Problem requirements -> Only the pictures are to be omitted; every entry beneath should otherwise be duplicated exactly.

Information shown ->
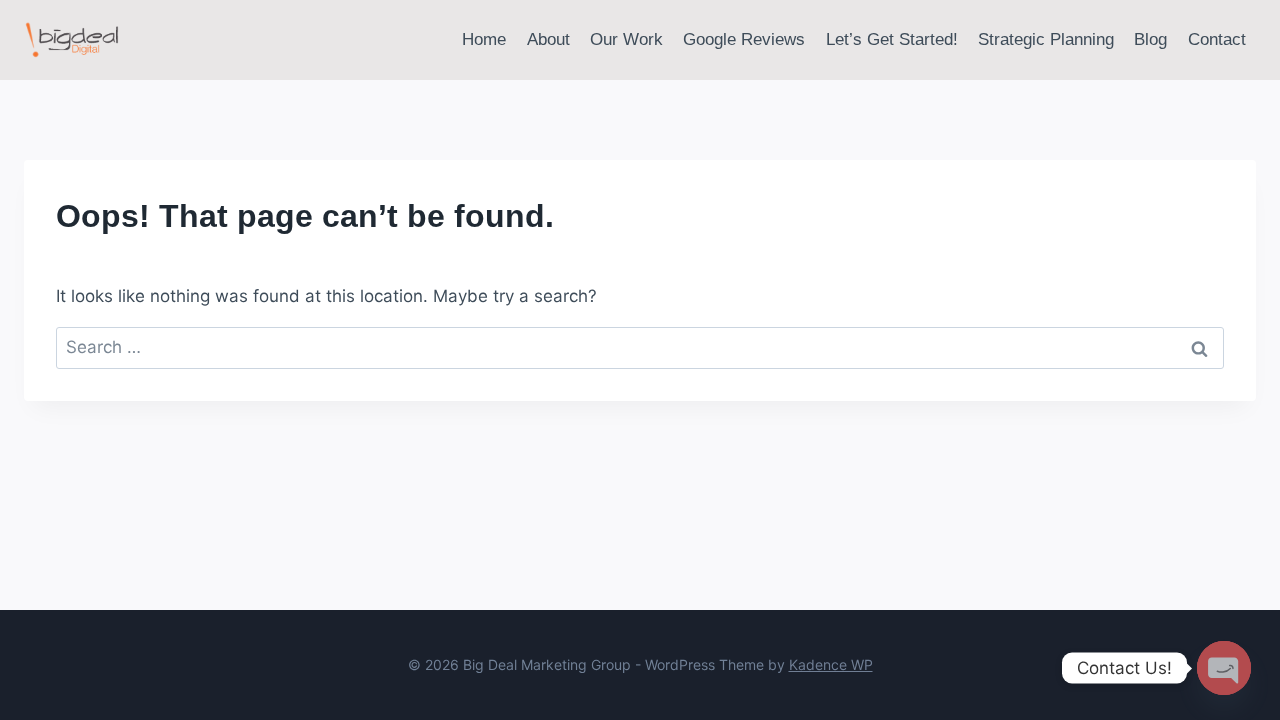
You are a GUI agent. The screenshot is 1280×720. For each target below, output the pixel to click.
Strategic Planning (1046, 39)
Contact (1217, 39)
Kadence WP (831, 664)
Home (484, 39)
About (548, 39)
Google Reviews (744, 39)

Task solution ->
You are a GUI agent. The screenshot is 1280×720. For each target below, output the pixel to click.
Strategic Planning (1046, 39)
Contact (1217, 39)
Kadence WP (831, 664)
Home (484, 39)
About (548, 39)
Google Reviews (744, 39)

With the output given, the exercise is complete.